Il pericolo di una condanna da parte della Corte Europea dei diritti dell’Uomo è reale e concreto. È già successo alla Bulgaria che, pochi mesi prima delle elezioni del 2005 introdusse nuovi requisiti per i partiti che si candidavano alle elezioni (qui la sentenza): l’obbligo di depositare il bilancio alla Corte dei Conti; una cauzione di circa 10mila euro, che veniva restituita solo in caso di raggiungimento dell’1% dei voti; e 5000 firme di elettori. Dunque, tutti requisiti potenzialmente superabili da qualsiasi gruppo politico organizzato, eppure la Corte, citando proprio il passo che abbiamo riportato della Commissione di Venezia, ha condannato la Bulgaria perché la modifica è intervenuta meno di un anno prima delle elezioni (parr. da 69 a 72).
Tutte modifiche, quelle bulgare, che erano molto meno radicali delle vagheggiate riforme totali del sistema italiano che vedono proporre a vanvera il sistema maggioritario, quello proporzionale, miscugli tra i due, soglie di sbarramento casuali, “blocco” dei soli capilista o di tutto il listino di candidati. Con la speranza che siano abbandonati i progetti renziani di ballottaggi e premi di maggioranza. Il problema, bellamente ignorato da tutti, è che si parla di queste scelte come se fossero tutte neutre ed intercambiabili. Invece comportano radicali cambiamenti nella strategia elettorale, pre-elettorale e post elettorale: i partiti possono allearsi, coalizzarsi (o come capita in Italia, addirittura accorparsi) o concorrere liberamente tra loro. Strategia che non hanno il diritto e il dovere di elaborare con sufficiente anticipo rispetto all’apertura delle urne. Come è possibile fare un congresso se non si sa come si vota? E questa incertezza ricadrà sugli elettori che non potranno scegliere con cognizione.

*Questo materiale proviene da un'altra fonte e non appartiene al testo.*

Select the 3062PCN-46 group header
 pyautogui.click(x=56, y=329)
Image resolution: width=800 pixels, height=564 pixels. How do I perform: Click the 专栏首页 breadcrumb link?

Il sistema quindi può essere cambiato, sì, ma non lo si può fare in prossimità delle elezioni. Altrimenti chi detiene momentaneamente il potere può utilizzarlo per “ritagliarsi” su misura un sistema elettorale. E basta un rapido sguardo al calendario per scoprire che, oggi fine maggio 2017, mancano 9 mesi alla fine della legislatura, non un anno.
In queste condizioni sono ovvie le ragioni di opportunità che dovrebbero portare chiunque ad auspicare di smettere di giocare al piccolo chimico con le regole delle elezioni. La cosa migliore da fare è non toccare più niente e tenere il sistema uscito dal giudizio di costituzionalità: un proporzionale (che quindi non ha problematiche distorsioni del risultato) con un modesto sbarramento. Solo alla Camera c’è un premo di maggioranza che scatterebbe nell’improbabile caso che qualcuno raggiunga il 40%.
Qualcuno ha paura del parlamentarismo, dell’inciucio, dell’ingovernabilità? Tutte frottole. Con il sistema attuale c’è un ottimo modo per riuscire a governare: vincere le elezioni, convincendo gli italiani a votare in maggioranza per un partito. Altrimenti, senza drammi, succederà quello che avviene ed è avvenuto in altre democrazie: un governo di coalizione. Dalla Gran Bretagna, patria del maggioritario, alla presidenziale Francia, alla solida Germania, tutti hanno avuto accordi politici e sono sopravvissuti. Che cosa è la democrazia, se non mettersi d’accordo?
E se queste evidenti ragioni di opportunità non bastassero a convincere i riottosi della riforma elettorale, dovremmo avere coscienza che ci sono precise regole internazionali, che l’Italia si è obbligata a rispettare in tempi non sospetti. E la loro violazione sarebbe un ulteriore smacco per l’immagine internazionale dell’Italia, già messa a dura prova Governo dopo Governo.
Ma conoscendo la nostra classe dirigente, il pericolo di un procedimento, di un giudizio, di una condanna e di una sanzione, non viene minimamente considerato come freno e limite: tanto, come già successo mille volte, a pagare saranno i cittadini.